Except for one field-goal attempt in 1959, the Giants used Chandler exclusively as a punter in his first six seasons, from 1956 to 1961. In 1962, after Pat Summerall retired, he also assumed the place-kicking duties. In 1963, Chandler made 18 of 29 field-goal attempts ( a high percentage for that time), and added 52 extra points to lead the league in scoring with 106 points.

Chandler used a black high-top with a square toe for field goals and extra points, and a standard low-cut shoe for punting. He frequently had to change shoes when the offense moved the ball across midfield. “Sometimes I feel like the one-armed paperhanger”, Chandler said. “The coach changes his mind and I have to change my shoe. The low one isn’t bad but lacing up the other takes time.” (Gene Hintz, “Kicking”, Green Bay Packer yearbook, 1965)

The Giants traded Chandler to the Packers in the spring of 1965. Lombardi was looking for a kicker because Paul Hornung made just 12 of 38 attempts in 1964. Hornung also missed two critical extra-points in one-point losses to the Colts and Vikings early that season. In his first year in Green Bay, Chandler set an N.F.L. record with a 90-yard punt against the 49ers.

In 1965 the Packers and the Colts finished in a tie for first place in the Western Division. The teams met in a playoff at Lambeau Field to determine who would play Cleveland in the championship game. Late in the fourth quarter, with Baltimore leading, 10-7, Chandler attempted a 22-yard field goal to tie the game and most likely send it to overtime. After striking the ball, Chandler looked up and immediately threw his head back in disgust, believing he had missed. As the Colts began to celebrate, the field judge, Jim Tunney, positioned behind the end line, raised both arms to signal that the kick was good. Chandler won it with a 25-yard field goal 13:39 into overtime. This time, the kick was right down the middle.
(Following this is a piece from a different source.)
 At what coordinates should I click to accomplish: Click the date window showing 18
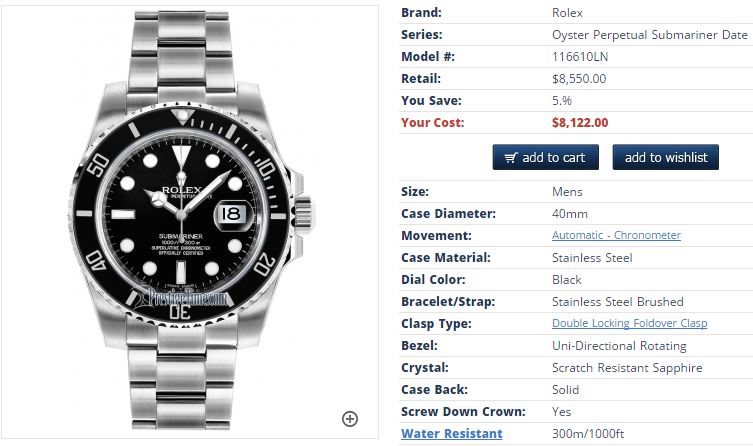click(231, 213)
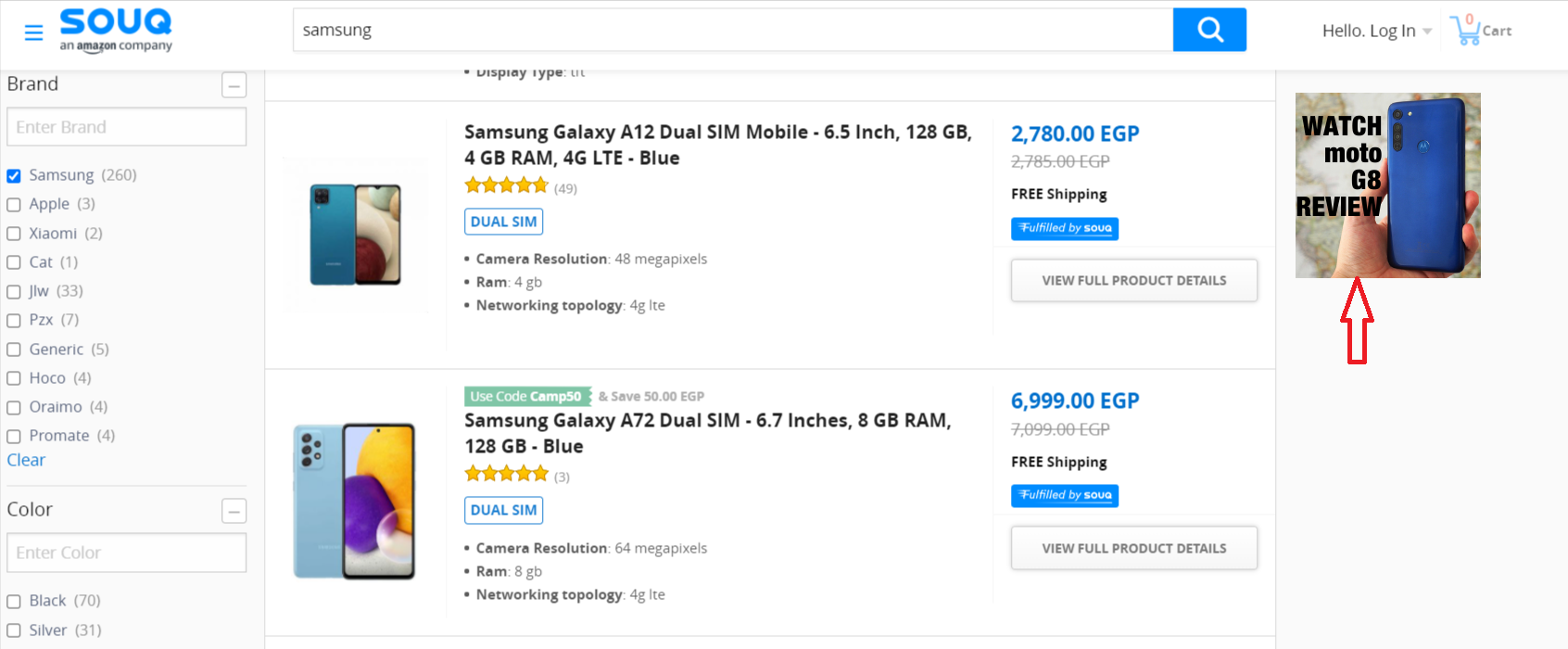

Did Chandler make that field goal? The end zone angle provided by NFL Films shows the ball well above and then clearly outside the right upright. The holder, Bart Starr, has always maintained that the kick was good and, as Bill Curry says, “Bart doesn’t lie about anything.” (NFL Films America’s Game: 1966 Green Bay Packers) The Colts never got over it. Tunney, who later worked three Super Bowls as a referee, told The Times in 2008: “I think I got it right. But every time I’d run into Don Shula, Tom Matte and John Unitas, even years later, they’d always tell me I was wrong.” (See video at top at about the 4:53 mark.)

The next spring, the owners voted to extend the height of the uprights from 10 to 20 feet above the crossbar and to station two officials in the back of the end zone on extra-point and field-goal attempts, one behind each upright.

A week after beating the Colts, the Packers defeated the Browns to win the first of three consecutive N.F.L. championships. Their wins against the Cowboys in 1966 and 1967 were followed by victories over Kansas City and Oakland in the first two Super Bowls. Late in the ‘67 season, Chandler decided that he would retire at the end of the year.

In Super Bowl 2 in Miami, Starr threw a long touchdown pass, Herb Adderley returned an interception for another score, and Chandler, playing in his last meaningful game, kicked a record four field goals as the Packers became champions again. After the game there wasn’t much celebrating. During the week, the players sensed it would be Lombardi’s last game as their coach. Many, like guard Jerry Kramer, had been with him from the beginning, in 1959. They knew an era was ending.

Now, as his teammates quietly showered, dressed and began to leave, Kramer just sat at his locker trying, as he says in conclusion in “Instant Replay,” “to keep my uniform on as long as I possibly could.”